STUDY TEXT Block Start

0

I have a string (from an API call) that looks something like this:

val=

{input:a,matches:[{in:["w","x","y","z"],output:{num1:0d-2,num2:7.0d-1}},
{in:["w","x"],output:{num1:0d-2,num2:8.0d-1}}]}

I need to do temp=json.loads(val); but the problem is that the string is not a valid JSON. The keys and values do not have the quotes around them. I tried explicitly putting the quotes and that worked.

How can I programatically include the quotes for such a string before reading it as a JSON?

Also, how can I replace the numbers scientific notations with decimals? eg. 0d-2 becomes "0" and 8.0d-1 becomes "0.8"?

STUDY TEXT Block End

USING THE INFORMATION:
(1) Answer these about the JSON question:
(a) What call does the poster need to make on the string?
(b) What is missing around the keys and values?
(c) What should 8.0d-1 become?
(2) Reproduce the JSON question between "I have a string" and "and that worked.", inclusive.

RECORDS Block Start

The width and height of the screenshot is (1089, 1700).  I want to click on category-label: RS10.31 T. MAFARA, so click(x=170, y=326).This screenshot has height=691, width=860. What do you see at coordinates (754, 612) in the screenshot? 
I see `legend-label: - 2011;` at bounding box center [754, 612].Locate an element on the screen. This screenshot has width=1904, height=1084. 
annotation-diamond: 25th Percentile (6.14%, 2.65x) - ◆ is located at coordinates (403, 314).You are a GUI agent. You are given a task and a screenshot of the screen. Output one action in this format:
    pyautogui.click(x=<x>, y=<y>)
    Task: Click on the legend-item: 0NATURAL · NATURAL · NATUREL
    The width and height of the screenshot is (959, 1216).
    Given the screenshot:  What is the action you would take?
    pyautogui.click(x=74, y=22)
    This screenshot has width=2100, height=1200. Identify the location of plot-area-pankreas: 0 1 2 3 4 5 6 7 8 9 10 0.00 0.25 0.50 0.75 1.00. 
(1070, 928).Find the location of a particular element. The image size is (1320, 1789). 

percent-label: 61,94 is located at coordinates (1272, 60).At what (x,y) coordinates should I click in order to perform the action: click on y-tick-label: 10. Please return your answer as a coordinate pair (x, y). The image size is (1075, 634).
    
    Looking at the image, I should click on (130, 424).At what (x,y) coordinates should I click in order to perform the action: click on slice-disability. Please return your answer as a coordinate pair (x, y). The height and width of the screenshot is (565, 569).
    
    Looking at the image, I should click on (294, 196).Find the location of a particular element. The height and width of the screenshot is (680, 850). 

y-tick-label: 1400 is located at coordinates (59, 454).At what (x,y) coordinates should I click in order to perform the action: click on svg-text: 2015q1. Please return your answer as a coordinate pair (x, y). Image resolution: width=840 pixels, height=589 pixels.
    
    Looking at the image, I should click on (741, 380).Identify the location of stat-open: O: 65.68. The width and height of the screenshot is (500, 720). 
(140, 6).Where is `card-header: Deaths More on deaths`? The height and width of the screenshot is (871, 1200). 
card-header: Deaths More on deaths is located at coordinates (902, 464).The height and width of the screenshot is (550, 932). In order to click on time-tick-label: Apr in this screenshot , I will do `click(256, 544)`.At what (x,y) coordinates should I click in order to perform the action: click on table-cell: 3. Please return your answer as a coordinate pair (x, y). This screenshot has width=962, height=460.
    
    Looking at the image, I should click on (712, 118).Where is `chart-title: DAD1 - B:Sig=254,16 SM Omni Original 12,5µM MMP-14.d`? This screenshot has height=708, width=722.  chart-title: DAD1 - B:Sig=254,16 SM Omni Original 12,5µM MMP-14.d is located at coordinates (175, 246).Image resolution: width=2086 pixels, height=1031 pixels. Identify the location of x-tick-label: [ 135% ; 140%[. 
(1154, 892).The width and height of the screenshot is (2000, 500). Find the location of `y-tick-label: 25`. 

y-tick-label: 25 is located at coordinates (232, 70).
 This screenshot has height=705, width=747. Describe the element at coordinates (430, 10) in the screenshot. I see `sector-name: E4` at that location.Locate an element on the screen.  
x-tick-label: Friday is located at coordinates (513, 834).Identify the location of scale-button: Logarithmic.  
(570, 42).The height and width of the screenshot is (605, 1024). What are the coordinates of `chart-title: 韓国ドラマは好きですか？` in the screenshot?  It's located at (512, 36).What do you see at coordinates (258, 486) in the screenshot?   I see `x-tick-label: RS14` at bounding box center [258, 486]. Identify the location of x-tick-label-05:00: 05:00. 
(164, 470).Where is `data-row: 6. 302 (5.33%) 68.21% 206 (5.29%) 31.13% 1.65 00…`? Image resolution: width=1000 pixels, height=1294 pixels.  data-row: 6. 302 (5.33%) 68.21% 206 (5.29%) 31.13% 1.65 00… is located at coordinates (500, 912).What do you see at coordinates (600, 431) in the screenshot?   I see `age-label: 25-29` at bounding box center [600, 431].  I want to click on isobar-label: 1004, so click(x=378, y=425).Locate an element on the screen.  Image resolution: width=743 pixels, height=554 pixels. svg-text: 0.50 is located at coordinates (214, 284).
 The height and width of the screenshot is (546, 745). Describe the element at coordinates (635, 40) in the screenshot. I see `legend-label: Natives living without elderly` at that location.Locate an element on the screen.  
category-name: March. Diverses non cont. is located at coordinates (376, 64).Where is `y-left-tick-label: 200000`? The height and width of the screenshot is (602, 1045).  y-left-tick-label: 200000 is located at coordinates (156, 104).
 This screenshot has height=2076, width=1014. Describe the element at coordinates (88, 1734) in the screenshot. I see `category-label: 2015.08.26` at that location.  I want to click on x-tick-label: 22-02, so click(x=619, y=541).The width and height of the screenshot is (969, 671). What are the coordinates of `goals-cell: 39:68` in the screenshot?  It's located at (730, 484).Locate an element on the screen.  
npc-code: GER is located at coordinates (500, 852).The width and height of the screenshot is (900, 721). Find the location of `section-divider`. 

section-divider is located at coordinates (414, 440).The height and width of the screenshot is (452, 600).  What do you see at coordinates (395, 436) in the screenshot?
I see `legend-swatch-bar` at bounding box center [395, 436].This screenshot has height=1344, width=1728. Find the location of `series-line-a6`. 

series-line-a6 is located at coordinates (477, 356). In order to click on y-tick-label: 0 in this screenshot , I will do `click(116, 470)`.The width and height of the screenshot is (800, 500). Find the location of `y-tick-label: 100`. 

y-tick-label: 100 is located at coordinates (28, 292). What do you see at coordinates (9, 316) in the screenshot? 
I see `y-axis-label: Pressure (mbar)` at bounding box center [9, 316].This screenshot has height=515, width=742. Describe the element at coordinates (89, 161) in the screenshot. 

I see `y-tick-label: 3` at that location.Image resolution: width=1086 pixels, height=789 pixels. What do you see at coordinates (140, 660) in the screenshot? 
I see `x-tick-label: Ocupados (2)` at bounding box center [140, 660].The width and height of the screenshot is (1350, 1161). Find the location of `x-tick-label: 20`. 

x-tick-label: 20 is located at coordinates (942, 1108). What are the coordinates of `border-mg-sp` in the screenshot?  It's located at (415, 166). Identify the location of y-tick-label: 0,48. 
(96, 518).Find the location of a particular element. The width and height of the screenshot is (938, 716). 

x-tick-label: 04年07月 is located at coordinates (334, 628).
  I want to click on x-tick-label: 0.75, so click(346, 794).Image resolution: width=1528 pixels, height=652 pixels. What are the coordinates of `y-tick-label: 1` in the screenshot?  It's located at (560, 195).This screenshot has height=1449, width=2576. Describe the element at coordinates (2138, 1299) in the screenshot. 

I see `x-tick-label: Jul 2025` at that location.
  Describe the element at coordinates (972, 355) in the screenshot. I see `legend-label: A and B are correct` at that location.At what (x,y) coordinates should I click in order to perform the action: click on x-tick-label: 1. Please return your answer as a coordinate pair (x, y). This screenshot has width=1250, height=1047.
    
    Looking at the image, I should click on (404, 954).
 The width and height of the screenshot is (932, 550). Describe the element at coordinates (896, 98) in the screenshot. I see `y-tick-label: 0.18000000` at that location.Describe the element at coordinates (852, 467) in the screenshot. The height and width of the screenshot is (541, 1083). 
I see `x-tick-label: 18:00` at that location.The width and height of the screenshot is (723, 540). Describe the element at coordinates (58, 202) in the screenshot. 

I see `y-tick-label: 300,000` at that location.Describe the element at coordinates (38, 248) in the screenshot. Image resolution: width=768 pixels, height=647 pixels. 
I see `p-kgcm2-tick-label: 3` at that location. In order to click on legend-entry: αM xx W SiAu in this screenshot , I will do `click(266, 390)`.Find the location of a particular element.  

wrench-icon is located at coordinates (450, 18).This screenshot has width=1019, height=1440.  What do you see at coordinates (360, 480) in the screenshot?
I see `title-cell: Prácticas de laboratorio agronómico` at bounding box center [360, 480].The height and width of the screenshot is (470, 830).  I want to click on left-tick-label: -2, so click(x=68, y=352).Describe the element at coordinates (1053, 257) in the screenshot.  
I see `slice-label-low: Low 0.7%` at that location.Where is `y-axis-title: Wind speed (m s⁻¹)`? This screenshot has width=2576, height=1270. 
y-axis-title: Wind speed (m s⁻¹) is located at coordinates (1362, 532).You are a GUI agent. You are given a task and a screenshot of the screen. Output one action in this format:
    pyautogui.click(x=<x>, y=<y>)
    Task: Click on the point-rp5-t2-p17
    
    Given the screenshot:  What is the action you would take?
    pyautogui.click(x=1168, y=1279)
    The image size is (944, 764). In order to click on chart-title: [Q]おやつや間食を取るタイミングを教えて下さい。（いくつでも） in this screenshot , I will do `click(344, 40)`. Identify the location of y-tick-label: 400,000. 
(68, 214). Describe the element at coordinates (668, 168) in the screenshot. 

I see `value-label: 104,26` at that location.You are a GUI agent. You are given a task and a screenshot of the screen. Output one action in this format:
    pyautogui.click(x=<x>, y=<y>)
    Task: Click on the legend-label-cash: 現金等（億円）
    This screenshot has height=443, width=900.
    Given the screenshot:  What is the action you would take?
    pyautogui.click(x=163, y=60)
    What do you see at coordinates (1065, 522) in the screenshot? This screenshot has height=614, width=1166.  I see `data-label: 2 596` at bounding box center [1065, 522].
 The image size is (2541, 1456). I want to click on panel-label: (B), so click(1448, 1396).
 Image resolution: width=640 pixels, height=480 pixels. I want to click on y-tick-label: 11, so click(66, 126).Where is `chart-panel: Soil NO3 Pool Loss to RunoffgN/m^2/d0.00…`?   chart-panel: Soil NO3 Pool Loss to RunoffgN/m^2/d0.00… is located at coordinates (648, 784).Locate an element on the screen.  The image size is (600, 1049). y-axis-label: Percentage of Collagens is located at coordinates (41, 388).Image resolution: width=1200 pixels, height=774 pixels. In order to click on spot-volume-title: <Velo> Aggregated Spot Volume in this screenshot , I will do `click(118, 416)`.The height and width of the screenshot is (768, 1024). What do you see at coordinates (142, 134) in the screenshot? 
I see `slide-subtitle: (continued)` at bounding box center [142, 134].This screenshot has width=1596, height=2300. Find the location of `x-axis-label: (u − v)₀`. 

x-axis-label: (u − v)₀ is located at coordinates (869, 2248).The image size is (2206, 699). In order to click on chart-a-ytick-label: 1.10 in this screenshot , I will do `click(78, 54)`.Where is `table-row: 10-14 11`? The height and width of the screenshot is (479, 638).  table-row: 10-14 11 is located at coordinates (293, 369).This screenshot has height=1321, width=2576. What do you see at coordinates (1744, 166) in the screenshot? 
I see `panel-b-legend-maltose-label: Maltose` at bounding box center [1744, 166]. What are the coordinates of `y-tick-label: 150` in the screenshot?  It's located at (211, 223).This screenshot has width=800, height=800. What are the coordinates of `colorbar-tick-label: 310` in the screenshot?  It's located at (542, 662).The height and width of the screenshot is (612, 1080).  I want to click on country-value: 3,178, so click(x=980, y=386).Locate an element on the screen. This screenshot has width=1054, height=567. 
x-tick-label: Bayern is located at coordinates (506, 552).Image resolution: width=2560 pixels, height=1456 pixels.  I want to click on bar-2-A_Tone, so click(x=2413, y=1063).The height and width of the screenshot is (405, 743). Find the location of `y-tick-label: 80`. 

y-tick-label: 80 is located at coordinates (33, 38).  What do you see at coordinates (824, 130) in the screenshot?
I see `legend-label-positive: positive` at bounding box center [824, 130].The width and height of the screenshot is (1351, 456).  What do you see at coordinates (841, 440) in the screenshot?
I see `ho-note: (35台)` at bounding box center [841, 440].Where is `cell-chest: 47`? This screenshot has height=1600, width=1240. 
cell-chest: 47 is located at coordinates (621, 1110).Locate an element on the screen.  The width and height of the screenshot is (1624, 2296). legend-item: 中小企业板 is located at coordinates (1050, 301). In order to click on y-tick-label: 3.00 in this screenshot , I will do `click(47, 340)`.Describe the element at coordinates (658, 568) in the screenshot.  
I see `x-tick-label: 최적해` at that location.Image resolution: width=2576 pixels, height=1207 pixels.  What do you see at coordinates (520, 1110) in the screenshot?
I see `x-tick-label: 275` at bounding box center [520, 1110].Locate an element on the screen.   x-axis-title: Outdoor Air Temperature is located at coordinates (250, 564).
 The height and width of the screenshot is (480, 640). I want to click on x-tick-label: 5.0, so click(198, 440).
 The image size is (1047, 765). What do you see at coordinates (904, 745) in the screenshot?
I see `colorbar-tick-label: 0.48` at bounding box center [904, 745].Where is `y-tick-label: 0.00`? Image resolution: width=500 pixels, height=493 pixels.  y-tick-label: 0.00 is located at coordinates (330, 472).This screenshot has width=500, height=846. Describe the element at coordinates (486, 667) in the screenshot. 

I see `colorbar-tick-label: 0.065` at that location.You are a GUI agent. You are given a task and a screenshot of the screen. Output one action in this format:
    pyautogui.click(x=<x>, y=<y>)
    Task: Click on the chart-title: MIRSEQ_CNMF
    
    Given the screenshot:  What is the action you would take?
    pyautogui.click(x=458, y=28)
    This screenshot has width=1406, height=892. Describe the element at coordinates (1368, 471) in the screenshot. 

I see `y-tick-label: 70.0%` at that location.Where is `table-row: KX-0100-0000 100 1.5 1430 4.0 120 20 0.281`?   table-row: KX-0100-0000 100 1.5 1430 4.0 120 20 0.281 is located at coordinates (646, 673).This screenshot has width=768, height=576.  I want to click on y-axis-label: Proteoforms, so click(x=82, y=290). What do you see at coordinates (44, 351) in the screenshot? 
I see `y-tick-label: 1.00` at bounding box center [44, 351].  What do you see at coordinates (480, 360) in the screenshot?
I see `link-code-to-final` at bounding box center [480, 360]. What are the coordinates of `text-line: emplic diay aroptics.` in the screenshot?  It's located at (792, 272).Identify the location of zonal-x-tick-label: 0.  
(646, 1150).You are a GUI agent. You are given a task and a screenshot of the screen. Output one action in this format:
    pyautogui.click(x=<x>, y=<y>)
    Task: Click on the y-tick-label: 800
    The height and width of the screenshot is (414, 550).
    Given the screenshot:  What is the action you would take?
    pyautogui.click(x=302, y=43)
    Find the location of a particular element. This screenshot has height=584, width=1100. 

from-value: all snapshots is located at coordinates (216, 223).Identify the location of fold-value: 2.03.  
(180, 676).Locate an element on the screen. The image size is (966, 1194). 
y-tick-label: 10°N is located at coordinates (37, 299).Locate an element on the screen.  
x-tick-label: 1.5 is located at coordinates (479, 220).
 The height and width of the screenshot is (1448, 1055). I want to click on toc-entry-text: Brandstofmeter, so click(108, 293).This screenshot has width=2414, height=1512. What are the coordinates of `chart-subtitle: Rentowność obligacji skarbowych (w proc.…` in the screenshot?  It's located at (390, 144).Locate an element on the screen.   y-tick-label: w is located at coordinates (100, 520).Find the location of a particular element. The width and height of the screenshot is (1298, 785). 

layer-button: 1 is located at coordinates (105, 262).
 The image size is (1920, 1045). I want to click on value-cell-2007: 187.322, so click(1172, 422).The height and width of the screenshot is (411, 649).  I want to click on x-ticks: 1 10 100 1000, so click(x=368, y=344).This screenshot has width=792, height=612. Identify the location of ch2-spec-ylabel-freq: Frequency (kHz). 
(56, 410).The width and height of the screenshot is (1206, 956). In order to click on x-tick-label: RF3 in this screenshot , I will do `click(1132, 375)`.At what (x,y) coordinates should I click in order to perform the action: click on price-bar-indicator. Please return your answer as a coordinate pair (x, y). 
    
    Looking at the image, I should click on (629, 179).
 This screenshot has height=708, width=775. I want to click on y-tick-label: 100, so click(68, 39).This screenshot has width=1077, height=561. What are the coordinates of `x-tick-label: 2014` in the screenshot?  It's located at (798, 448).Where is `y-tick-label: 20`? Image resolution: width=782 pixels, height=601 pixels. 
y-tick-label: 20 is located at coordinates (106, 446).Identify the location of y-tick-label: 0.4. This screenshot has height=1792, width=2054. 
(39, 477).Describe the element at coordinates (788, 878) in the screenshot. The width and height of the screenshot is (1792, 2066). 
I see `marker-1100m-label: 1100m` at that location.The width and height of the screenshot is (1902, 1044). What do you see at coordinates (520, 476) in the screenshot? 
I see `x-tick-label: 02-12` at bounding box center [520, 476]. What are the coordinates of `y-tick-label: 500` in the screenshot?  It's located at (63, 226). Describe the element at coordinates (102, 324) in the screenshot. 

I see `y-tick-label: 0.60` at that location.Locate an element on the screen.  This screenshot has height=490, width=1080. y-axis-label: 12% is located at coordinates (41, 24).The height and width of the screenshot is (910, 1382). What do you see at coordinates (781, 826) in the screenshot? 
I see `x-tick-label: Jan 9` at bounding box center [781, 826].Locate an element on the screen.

RECORDS Block End

TASK RESPONSES:
(1)
(a) temp=json.loads(val);
(b) Quotes.
(c) "0.8"

(2)
I have a string (from an API call) that looks something like this:

val=

{input:a,matches:[{in:["w","x","y","z"],output:{num1:0d-2,num2:7.0d-1}},
{in:["w","x"],output:{num1:0d-2,num2:8.0d-1}}]}

I need to do temp=json.loads(val); but the problem is that the string is not a valid JSON. The keys and values do not have the quotes around them. I tried explicitly putting the quotes and that worked.